# [Work task]
Please retype, character for character, the portion of the entries below that runs from the line containing "Task: Click the" to the last line.

# [Data for the task]
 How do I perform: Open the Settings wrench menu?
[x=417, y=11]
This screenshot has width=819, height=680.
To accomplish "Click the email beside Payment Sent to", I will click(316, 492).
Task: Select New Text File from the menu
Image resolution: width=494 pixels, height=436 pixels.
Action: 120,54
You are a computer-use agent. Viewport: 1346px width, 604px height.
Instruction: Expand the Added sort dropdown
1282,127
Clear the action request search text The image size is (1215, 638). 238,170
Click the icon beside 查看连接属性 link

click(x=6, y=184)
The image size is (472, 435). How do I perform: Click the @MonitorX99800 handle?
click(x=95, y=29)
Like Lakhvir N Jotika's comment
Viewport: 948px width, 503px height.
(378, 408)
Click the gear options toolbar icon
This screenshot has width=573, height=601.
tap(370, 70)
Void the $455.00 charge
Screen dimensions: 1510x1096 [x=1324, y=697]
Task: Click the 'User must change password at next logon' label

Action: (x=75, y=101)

# [Exercise solution]
Task: Click the 'User must change password at next logon' label

Action: (x=75, y=101)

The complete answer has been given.